A lone sparrow

Last weekend was the Garden Bird Count: you sit by a window for half an hour and note down all the birds you see in the garden. The Bird Protection Society supplies a list of the most common garden birds, with hints for identifying them. Not having a garden any more I don’t take part in it, but I miss it, it was one of the year’s more peaceful rituals. The first time I did it was in 2010, the last January of Rudy’s life. He lay on the sofa, not well but still able to tease me as I sat there with binoculars and my list. My results were the same as almost everybody else’s; they come out in the paper the next day: great tit, robin, collared dove, blackbird, magpie. It was not exactly Adlestrop: ‘And for that minute a blackbird sang/ Close by, and round him, mistier,/ Farther and farther, all the birds/ Of Oxfordshire and Gloucestershire.’

Rudy wasn’t good on birds, he knew blackbirds but called all the others wrens, a most effective tease as one always felt compelled to correct him. But he did, it turned out, know the difference between the wren and the others. Years ago, when we were staying in Brooklyn, we saw a number of sparrows, foraging on the street, and he became very excited: ‘Look, sparrows!’ he cried. The friend we were with, who had been living in America for years and saw them every day, still talks about it.
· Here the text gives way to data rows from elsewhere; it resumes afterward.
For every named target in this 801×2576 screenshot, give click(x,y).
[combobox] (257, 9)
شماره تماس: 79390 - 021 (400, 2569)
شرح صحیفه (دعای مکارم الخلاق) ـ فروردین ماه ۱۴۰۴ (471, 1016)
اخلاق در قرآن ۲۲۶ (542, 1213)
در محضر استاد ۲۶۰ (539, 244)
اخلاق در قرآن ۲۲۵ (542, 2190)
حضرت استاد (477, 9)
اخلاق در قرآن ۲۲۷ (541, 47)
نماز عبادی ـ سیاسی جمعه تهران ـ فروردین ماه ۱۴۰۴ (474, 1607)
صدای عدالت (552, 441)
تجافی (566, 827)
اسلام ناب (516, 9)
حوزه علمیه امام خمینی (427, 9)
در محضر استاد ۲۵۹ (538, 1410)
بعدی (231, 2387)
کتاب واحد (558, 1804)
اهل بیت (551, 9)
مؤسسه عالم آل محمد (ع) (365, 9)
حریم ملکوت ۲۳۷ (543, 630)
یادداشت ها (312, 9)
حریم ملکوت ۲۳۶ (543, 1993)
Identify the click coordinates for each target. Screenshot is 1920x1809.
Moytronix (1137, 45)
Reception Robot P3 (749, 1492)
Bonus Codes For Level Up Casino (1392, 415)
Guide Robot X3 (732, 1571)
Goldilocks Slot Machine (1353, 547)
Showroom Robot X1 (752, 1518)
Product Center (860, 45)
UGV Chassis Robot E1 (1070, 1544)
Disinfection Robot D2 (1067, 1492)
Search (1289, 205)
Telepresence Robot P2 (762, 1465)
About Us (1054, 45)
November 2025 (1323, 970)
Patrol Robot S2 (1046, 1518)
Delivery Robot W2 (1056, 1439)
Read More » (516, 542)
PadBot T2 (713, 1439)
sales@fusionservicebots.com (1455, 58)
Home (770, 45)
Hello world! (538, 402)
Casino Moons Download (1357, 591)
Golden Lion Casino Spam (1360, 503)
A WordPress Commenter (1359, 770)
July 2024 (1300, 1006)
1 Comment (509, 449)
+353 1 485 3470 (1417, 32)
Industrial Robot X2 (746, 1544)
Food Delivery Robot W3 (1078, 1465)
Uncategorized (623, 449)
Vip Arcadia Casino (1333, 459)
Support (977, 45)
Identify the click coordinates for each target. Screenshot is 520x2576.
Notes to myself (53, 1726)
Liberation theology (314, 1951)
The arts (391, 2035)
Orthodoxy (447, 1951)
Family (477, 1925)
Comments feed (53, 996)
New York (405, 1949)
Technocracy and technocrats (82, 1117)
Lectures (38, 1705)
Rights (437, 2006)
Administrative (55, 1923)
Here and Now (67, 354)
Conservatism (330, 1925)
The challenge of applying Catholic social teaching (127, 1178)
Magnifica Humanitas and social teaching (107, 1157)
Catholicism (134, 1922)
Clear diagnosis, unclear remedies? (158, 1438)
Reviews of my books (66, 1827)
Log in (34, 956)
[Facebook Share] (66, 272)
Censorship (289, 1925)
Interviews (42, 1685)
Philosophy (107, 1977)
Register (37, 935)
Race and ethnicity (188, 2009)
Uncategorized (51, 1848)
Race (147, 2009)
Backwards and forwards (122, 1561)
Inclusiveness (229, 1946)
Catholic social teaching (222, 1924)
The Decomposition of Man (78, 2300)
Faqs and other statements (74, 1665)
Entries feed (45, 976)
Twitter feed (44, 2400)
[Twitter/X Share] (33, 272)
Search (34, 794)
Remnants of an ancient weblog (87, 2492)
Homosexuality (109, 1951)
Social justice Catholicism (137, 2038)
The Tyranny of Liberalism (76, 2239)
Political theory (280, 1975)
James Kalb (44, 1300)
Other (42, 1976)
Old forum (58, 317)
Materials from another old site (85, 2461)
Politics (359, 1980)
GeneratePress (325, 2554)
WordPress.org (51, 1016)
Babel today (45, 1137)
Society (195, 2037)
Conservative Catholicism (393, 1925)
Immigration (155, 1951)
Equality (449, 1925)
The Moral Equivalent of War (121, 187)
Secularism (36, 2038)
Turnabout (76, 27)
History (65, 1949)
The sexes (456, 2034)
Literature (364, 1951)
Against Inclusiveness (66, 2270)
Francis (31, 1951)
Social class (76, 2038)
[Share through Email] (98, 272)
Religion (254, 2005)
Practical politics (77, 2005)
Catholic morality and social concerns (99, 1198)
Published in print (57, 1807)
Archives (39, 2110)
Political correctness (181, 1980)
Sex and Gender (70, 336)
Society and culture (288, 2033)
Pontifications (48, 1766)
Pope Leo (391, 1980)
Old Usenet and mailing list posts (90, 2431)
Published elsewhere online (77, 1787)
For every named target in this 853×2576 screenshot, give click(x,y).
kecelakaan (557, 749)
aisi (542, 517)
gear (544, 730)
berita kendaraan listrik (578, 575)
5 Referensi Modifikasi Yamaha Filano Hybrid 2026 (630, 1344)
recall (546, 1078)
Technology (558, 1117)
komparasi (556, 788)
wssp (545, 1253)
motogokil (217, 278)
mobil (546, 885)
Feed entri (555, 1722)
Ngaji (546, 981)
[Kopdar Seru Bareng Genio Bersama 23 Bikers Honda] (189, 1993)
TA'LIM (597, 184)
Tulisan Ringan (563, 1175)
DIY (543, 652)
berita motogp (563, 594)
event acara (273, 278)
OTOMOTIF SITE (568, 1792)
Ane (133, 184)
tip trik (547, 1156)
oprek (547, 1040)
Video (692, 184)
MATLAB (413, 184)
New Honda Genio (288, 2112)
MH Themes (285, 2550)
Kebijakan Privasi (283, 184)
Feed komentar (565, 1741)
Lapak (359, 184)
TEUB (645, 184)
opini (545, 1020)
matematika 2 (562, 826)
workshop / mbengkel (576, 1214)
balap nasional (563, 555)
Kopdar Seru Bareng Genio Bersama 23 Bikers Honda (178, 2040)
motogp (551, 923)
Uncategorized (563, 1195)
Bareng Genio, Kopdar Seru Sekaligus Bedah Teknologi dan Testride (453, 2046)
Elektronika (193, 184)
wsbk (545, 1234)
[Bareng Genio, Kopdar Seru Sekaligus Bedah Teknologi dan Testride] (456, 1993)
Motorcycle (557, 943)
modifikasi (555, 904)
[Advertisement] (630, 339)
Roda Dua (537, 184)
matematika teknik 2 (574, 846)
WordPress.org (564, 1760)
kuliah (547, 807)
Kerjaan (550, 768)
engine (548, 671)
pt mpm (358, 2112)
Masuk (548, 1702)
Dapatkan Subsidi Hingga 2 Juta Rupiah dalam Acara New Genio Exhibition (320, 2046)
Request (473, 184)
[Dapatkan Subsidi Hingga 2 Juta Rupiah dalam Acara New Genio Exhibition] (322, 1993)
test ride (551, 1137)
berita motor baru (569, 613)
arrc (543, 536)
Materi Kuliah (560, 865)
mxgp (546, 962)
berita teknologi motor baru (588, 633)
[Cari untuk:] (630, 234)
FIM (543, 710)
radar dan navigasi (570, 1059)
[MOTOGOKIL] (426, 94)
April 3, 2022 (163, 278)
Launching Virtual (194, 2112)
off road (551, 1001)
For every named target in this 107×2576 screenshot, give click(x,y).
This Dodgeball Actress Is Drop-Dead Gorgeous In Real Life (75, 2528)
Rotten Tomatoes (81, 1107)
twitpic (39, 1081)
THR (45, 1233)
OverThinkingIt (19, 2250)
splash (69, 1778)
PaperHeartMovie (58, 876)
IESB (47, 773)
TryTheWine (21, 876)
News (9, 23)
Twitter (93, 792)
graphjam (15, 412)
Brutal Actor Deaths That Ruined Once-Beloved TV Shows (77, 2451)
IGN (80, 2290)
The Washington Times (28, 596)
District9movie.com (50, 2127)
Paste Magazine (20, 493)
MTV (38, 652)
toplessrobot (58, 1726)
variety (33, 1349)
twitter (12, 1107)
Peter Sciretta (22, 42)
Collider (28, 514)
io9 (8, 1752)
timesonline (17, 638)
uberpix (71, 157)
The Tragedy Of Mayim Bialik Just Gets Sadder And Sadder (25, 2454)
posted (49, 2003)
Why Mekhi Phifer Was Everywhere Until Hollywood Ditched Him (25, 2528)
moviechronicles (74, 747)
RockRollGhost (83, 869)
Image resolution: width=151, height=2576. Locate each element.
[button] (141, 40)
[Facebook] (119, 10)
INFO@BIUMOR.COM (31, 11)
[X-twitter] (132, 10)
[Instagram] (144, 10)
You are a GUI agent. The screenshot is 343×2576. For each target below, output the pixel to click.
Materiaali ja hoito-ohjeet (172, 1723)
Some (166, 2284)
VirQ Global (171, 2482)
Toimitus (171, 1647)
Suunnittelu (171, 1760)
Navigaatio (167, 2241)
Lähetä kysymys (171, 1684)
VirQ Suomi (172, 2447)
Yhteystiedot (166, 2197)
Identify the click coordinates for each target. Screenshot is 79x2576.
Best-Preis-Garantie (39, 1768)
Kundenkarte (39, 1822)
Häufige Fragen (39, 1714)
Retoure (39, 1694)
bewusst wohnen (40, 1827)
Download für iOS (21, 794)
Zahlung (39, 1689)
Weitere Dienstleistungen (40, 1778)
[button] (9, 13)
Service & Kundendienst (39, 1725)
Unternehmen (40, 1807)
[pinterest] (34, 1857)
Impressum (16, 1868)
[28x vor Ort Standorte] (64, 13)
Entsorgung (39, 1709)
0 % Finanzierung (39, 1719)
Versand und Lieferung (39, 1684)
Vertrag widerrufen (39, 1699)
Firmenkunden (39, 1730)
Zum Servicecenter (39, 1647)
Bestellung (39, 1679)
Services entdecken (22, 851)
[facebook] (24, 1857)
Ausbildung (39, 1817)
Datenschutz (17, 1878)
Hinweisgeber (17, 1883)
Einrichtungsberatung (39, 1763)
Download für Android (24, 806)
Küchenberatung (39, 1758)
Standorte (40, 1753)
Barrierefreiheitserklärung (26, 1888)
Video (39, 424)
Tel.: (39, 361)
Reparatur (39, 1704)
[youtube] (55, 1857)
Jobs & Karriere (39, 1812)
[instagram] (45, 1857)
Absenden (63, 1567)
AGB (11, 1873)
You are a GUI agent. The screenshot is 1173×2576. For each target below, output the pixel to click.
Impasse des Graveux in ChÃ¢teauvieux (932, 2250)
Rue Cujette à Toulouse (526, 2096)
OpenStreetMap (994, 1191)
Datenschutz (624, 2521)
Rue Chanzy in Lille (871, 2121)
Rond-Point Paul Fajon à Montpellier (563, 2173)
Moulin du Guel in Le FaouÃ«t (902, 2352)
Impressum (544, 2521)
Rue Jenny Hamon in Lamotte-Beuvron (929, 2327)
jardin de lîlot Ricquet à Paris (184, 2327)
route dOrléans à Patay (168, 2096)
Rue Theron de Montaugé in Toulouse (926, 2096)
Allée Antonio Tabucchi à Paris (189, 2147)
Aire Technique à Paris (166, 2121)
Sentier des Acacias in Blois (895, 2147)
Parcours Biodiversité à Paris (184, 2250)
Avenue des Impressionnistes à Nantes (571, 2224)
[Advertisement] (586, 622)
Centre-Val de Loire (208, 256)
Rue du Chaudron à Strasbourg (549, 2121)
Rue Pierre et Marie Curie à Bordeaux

But it is true, I realised, we no longer see those flocks of sparrows in our cities, our streets are too clean, we don’t shake the crumbs from our tablecloths out of the window. But you still see them in America, where they have strange, larger versions of our birds. Only the sparrows are the same, and that is because they were imported from England, the legend goes, by someone who thought America should have all the birds in Shakespeare.

            We had an elegant bird table in the garden, constructed by Rudy; it was modelled on a Greek temple, with columns and a portico. The first year I stared at it through my binoculars there was not a single sparrow, but then I started putting out food all year long and eventually got up to twelve at a time, thereby creating, I hope, havoc in the Bird Count statistics. The sparrows would appear in the garden out of nowhere, like a group of noisy schoolchildren, eat huge quantities of seeds, scattering them in all directions (to be hoovered up by the pigeons later), and vanish again; I never saw them on the street. I thought of them as Rudy’s sparrows, although he never saw them. It is the birds that I miss the most, in the new house without a garden.

            There are Shakespearean sparrows, some of them in America, and biblical ones, but the most moving one of all is the Venerable Bede’s comparison of man’s life with ‘the swift flight of a lone sparrow through the banqueting hall where you sit in the winter months… This sparrow flies swiftly in through one door of the hall, and out through another.’